Besides, she thought, if the sheriff was using his personal time to show her around, she felt obligated to participate. Plus, it would be important for her to see the county through his eyes. She’d learned painfully from her time in Helena that the culture of a sheriff’s department was set at the top—for good or ill.
After they closed the door and waited for the elevator, Kirkbride said, “I tell all my new guys they’ll get ten years of experience in law enforcement in their first six months here. You’ll soon see why.”
“Are your deputies local hires?” she asked.
“Not hardly,” he said. “Locals who might be so inclined go straight to work out in the oil fields pulling in a hundred thousand a year. No, I have my best luck recruiting out-of-staters fresh out of the academy in Illinois, Michigan, and Minnesota—places where the economy sucks and they can’t find a job. I’ve even got one from sunny California—they call him ‘Surfer Dude.’ It’s hard to get experienced cops to move out here. But these guys—you’ll
meet ’em—are all fresh-faced and gung ho. They like to get right out there and mix it up with the bad guys because they’re young and full of beans. I’m glad you’re not either.”
Then he blushed when he realized how it had sounded.
“Damn, that was a stupid thing for me to say,” he said as the elevator opened. Instead of going in, he stood there for a moment looking at the tops of his boots. “My wife would kill me if she heard me say that to you.”
“It’s okay,” she said, holding the door. “I know what you meant.”
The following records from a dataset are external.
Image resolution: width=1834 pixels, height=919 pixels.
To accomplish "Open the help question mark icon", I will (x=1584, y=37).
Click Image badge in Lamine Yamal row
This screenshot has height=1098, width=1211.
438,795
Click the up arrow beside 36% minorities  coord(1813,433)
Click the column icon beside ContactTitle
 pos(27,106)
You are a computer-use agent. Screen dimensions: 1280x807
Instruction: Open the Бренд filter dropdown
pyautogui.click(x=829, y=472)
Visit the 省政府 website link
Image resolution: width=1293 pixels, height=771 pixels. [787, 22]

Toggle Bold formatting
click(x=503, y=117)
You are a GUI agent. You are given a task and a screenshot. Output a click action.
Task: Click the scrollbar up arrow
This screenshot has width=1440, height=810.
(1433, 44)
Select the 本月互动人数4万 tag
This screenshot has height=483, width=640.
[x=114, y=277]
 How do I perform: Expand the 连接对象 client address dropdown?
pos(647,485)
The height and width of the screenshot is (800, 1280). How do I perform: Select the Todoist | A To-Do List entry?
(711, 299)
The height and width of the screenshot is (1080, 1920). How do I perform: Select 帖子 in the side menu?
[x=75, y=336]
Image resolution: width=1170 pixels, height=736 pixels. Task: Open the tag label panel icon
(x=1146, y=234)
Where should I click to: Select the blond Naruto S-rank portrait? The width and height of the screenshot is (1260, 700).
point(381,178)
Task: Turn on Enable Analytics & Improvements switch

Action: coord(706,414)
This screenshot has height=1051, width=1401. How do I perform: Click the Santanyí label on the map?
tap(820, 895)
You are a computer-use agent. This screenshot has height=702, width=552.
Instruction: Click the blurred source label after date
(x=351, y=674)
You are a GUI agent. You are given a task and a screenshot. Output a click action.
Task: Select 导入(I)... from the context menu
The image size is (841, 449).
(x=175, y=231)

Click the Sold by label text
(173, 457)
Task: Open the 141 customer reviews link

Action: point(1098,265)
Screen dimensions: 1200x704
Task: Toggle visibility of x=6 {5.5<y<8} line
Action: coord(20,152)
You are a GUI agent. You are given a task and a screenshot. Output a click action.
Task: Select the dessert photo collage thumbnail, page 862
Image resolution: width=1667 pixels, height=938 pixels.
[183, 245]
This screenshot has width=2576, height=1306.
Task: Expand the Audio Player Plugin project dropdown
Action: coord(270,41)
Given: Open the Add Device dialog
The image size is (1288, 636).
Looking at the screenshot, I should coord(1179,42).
“I hope so,” he said, looking at everything inside the elevator car but her. She liked him instantly.
* * *
“WE BEGIN our tour,” Sheriff Kirkbride said in a put-on television announcer’s voice-over tone, “with what Grimstad was five years ago before they figured out how to get all this oil out of the shale underground. When this little desolate hamlet on the North Dakota prairie was home to less than twelve thousand people…”
He was at the wheel of his unmarked silver GMC Tahoe. Inside, though, it was a fully equipped law enforcement vehicle. There was a wire screen between the front and back row, both a shotgun and a semiautomatic rifle mounted to the dashboard, and a portable flasher on the seat that could be quickly attached to the roof by its magnetic base. He’d lowered the radio so they could talk.
Cassie smiled and said, “That’s how they started the video piece I saw on YouTube. I think it was by The New York Times.”
“You saw that, huh?”
Cassie nodded. “When I found the job posted, I Googled Grimstad, North Dakota, Bakken County Sheriff’s Department, crime in Bakken County, population of Bakken County, whatever. I found clips from CNN and The New York Times and another from a Danish news crew about the boom and how it had impacted the area. I thought you handled the questions pretty well.”